As the world’s #1 fastest-growing major cloud provider, Google Cloud has a full portfolio of high-growth products and services ranging from cloud infrastructure to Gemini AI, databases, end-to-end security, and industry-specific applications.
But I’m starting to wonder if its BigQuery data platform might just be the fastest-growing of all Google Cloud’s wide array of products and services. And from the way Google Cloud is meticulously harmonizing other products and services under BigQuery while also adding significant new capabilities to the data platform, I think we can very safely assume that Google Cloud believes that BigQuery is just at the beginning of what could be a huge growth cycle.
The latest example of BigQuery’s ascent within high-flying Google Cloud was last week’s disclosure that BigQuery is now a real-time event-driven analytical platform. You can get the full technical insights and details here, but to me the most significant repercussion is that BigQuery can now enable customers to dramatically accelerate decision-making based on up-to-the-second data analytics.
This represents a breakthrough in a battle that computer scientists and software engineers have been waging for decades, and that business leaders have been demanding for at least as long: “In a world where change is not only constant but often tumultuous, tell me what the status of my business is right now — not 30 minutes ago, not an hour ago, but right this second!”

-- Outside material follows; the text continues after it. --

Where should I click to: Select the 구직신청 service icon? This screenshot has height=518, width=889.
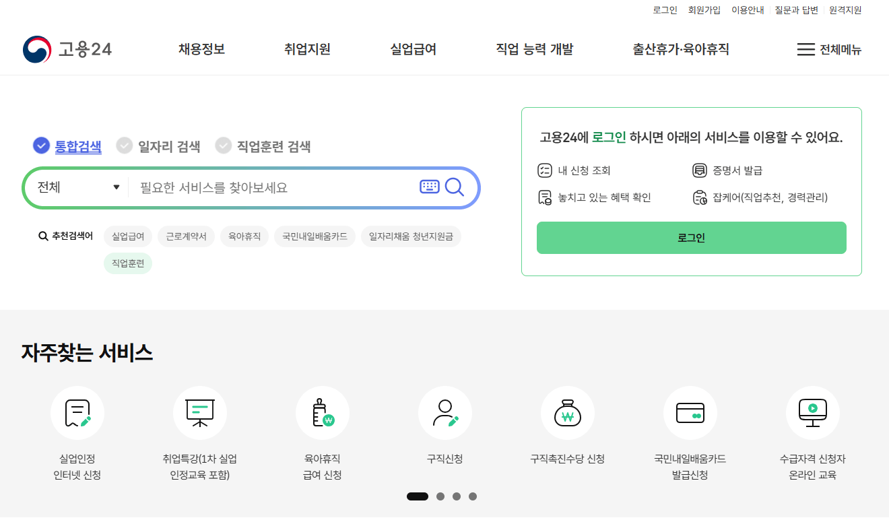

That battle has become even more difficult over the last decade as the explosion of data within the global economy has only escalated the technological challenges that must be overcome. If it was hard to generate real-time analytics with the data volumes of the past, then it is surely exponentially more difficult in today’s world as staggering volumes of new data are created each second.
To be sure, other Cloud Wars Top 10 companies are eagerly pursuing the same sorts of real-time outcomes for customers — Oracle would be at the top of that list but as I see it through my very non-technical lens, Google Cloud and BigQuery might have taken the lead spot in this race.
Here’s one of the key excerpts from Google Cloud’s overview of the new real-time capability:
“Historically, ‘real-time’ meant analyzing data that was minutes or even hours old. However, the landscape of data ingestion and analysis is rapidly evolving. The surge in data generation, customer engagement, decision-making, and AI-driven automation has drastically reduced the acceptable latency for decision-making. The demand for insights is no longer minutes or hours, it’s seconds.
“Customer expectations have shifted dramatically, too. Today, they want real-time, personalized interactions across their online experiences. Businesses are under pressure to respond instantly and with all the relevant context, a feat that batch-oriented analysis simply cannot achieve.”
Final Thought
Is there any industry on Earth that could not benefit from truly real-time data analytics? Particularly as digital supply chains proliferate, and business customers as well as consumers demand products and services customized to their fast-changing needs, and GenAI give all of us more freedom to imagine what would best meet our needs.
That’s why I feel this optimism about BigQuery’s new capabilities can mean for business customers, and why I think this latest advancement from Google Cloud tells us a lot about where it believes it can help those customers do things they were never able to do before.
And suppose BigQuery can deliver on that promise. In that case, it will help business leaders take full control over creating their own futures rather than having to hang back and merely respond to what competitors might be doing.